-- Opening Marker --

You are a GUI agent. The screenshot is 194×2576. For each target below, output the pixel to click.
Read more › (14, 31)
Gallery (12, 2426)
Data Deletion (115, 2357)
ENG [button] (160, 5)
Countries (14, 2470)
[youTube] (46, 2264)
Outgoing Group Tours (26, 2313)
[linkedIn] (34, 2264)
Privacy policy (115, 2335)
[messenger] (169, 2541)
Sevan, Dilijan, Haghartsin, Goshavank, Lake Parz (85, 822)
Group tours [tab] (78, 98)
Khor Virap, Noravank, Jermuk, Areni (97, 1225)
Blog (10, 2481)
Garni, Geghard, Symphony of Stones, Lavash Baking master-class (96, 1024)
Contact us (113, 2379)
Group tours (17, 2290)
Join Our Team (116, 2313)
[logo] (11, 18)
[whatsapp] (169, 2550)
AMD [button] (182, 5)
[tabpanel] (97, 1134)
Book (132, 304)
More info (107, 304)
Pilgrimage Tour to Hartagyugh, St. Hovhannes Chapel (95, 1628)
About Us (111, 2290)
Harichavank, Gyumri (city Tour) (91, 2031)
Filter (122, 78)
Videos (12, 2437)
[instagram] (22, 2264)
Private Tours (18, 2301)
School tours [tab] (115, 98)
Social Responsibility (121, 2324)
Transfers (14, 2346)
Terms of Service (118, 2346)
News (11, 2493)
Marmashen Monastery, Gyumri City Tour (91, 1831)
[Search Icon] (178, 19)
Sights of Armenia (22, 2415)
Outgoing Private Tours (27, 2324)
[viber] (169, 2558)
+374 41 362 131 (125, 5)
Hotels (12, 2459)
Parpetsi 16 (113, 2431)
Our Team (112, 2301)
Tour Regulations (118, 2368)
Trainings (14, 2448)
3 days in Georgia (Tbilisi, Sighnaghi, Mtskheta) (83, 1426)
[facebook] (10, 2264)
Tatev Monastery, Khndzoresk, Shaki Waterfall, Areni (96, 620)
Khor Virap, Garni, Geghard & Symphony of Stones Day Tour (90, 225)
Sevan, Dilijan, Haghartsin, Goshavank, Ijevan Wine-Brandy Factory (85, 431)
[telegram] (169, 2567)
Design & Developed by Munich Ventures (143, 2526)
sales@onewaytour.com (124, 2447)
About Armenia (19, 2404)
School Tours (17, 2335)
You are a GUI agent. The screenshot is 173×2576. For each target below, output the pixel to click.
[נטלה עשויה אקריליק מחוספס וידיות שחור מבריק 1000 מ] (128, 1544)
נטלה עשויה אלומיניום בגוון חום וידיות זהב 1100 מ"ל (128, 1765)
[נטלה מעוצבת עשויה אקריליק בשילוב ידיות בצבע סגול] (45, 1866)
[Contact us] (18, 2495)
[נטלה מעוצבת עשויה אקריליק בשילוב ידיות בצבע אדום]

-- Closing Marker --

What you return must be the lines from the line holding "[viber] (169, 2558)" through the final line of the material, word for word, and nothing more.

[viber] (169, 2558)
+374 41 362 131 (125, 5)
Hotels (12, 2459)
Parpetsi 16 (113, 2431)
Our Team (112, 2301)
Tour Regulations (118, 2368)
Trainings (14, 2448)
3 days in Georgia (Tbilisi, Sighnaghi, Mtskheta) (83, 1426)
[facebook] (10, 2264)
Tatev Monastery, Khndzoresk, Shaki Waterfall, Areni (96, 620)
Khor Virap, Garni, Geghard & Symphony of Stones Day Tour (90, 225)
Sevan, Dilijan, Haghartsin, Goshavank, Ijevan Wine-Brandy Factory (85, 431)
[telegram] (169, 2567)
Design & Developed by Munich Ventures (143, 2526)
sales@onewaytour.com (124, 2447)
About Armenia (19, 2404)
School Tours (17, 2335)
You are a GUI agent. The screenshot is 173×2576. For each target below, output the pixel to click.
[נטלה עשויה אקריליק מחוספס וידיות שחור מבריק 1000 מ] (128, 1544)
נטלה עשויה אלומיניום בגוון חום וידיות זהב 1100 מ"ל (128, 1765)
[נטלה מעוצבת עשויה אקריליק בשילוב ידיות בצבע סגול] (45, 1866)
[Contact us] (18, 2495)
[נטלה מעוצבת עשויה אקריליק בשילוב ידיות בצבע אדום]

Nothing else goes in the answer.